🔄 Pas le bon ingrédient ? Les substitutions qui marchent
| Sirop de sucre de canne | → Sirop de sucre blanc maison (1 volume d'eau pour 1 de sucre) |
| Jus de citron jaune | → Citron vert (2,5 cl), plus vif et plus parfumé |
| Eau gazeuse | → Eau de Seltz au siphon, pour des bulles plus fines |
| Gin London Dry | → Gin New Western (réduire le citron à 2,5 cl) |
Un Gin Fizz, c’est 4,5 cl de gin, 3 cl de jus de citron jaune frais et 1 cl de sirop de sucre de canne shakés 12 secondes, filtrés sur glaçons dans un highball, puis allongés de 8 cl d’eau gazeuse. Quatre ingrédients, trois minutes. Le seul vrai problème du Gin Fizz, c’est que huit sites te donneront huit dosages différents — et aucun n’explique pourquoi. On tranche plus bas.
La recette du Gin Fizz, étape par étape
Matériel : un shaker, une passoire (strainer), un verre highball, un doseur. Le Gin Fizz appartient à la famille des sours allongés : un alcool, un acide, un sucrant, et une allonge gazeuse ajoutée après le shake. La règle absolue tient en trois mots — on ne shake jamais les bulles.
- Mets ton verre highball au congélateur, ou remplis-le de glaçons et d’eau le temps de préparer le reste.
- Presse 3 cl de jus de citron jaune, soit environ un citron moyen. Filtre les pépins et la pulpe grossière.
- Verse dans le shaker : 4,5 cl de gin, les 3 cl de jus de citron, 1 cl de sirop de sucre de canne.
- Remplis le shaker de glaçons aux deux tiers et shake énergiquement 10 à 12 secondes, jusqu’à ce que le métal soit givré.
- Vide ton verre, remplis-le de glaçons frais, et filtre le contenu du shaker par-dessus (double filtrage à la passoire fine si tu veux un rendu net).
- Allonge avec environ 8 cl d’eau gazeuse bien froide, versée doucement le long de la cuillère de bar.
- Remue une seule fois, de bas en haut. Garnis d’une rondelle ou d’un zeste de citron et sers immédiatement.

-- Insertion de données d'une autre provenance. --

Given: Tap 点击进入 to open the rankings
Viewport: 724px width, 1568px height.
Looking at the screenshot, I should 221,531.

Le Gin Fizz ne se prépare pas à l’avance et ne s’entrepose pas en pichet : les bulles tombent, l’acidité du citron s’aplatit en une vingtaine de minutes et le cocktail devient plat. Une seule chose se prépare en avance : le sirop de sucre de canne. Et si ta recette source parle en millilitres ou en onces, notre convertisseur cl / ml / oz évite les conversions approximatives qui font justement diverger toutes les recettes.
▶4 cl ou 6 cl de gin ? On tranche
Voici le problème, relevé noir sur blanc dans les pages qui ressortent en tête sur cette recette :
| Source | Gin | Citron | Sirop | Eau gazeuse |
|---|---|---|---|---|
| Fiche de référence encyclopédique | 4,5 cl | 3 cl | 1 cl | 8 cl |
| Site recette généraliste A | 4 cl | 2 cl | 1 cl | 5 cl |
| Site verrerie | 6 cl | 2 cl | 2 cl | 5 cl |
| Site caviste | 6 cl | 4 cl | 2 cl | — |
| Blog cocktails | 4,5 cl | 3 cl | 1 cl | — |
| Épicerie fine | 4 cl | 2 cl | 2 cl | — |
Le gin va de 4 à 6 cl, le citron de 2 à 4 cl, le sirop du simple au double. Ce n’est pas du désaccord de spécialistes, c’est de la recopie sans réflexion.

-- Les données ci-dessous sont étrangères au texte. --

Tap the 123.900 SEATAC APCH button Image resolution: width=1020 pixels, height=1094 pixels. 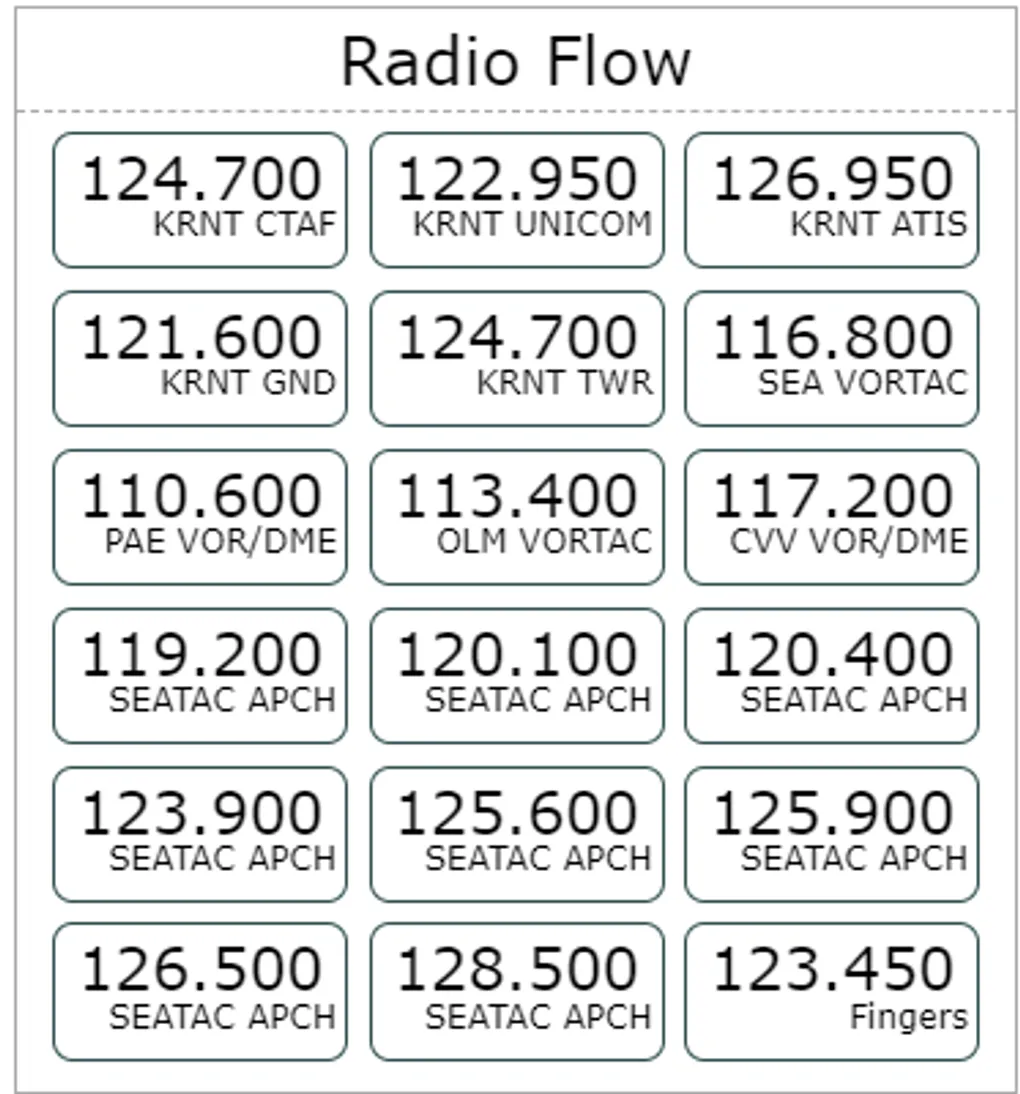(200, 834)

Notre position : 4,5 / 3 / 1, plus 8 cl d’eau gazeuse. C’est le dosage de la fiche officielle du cocktail, et il tient debout pour une raison précise. La famille sour fonctionne sur un ratio 2 : 1 : 0,5 (deux parts d’alcool, une part d’acide, une demi-part de sucre). Ici, 4,5 / 3 / 1 s’en écarte volontairement : on est à 1,5 : 1 : 0,33, donc plus acide et moins sucré qu’un sour classique — parce que l’eau gazeuse va diluer et adoucir la perception. Un Gin Fizz équilibré avant l’allonge est un Gin Fizz fade après.
Les deux ajustements légitimes. Si ton gin est à 47 % vol. au lieu de 40, descends à 4 cl : l’alcool prend plus de place aromatique et brûle le citron. Si tes citrons sont très acides (l’hiver, ils le sont souvent), monte le sirop à 1,5 cl plutôt que de baisser le citron — tu gardes la longueur en bouche. En revanche, ne monte pas le gin à 6 cl en gardant 2 cl de citron : tu obtiens un gin-eau gazeuse mou, pas un Fizz. Pour visualiser les ratios dans un doseur réel, notre page doses et doseur donne les repères.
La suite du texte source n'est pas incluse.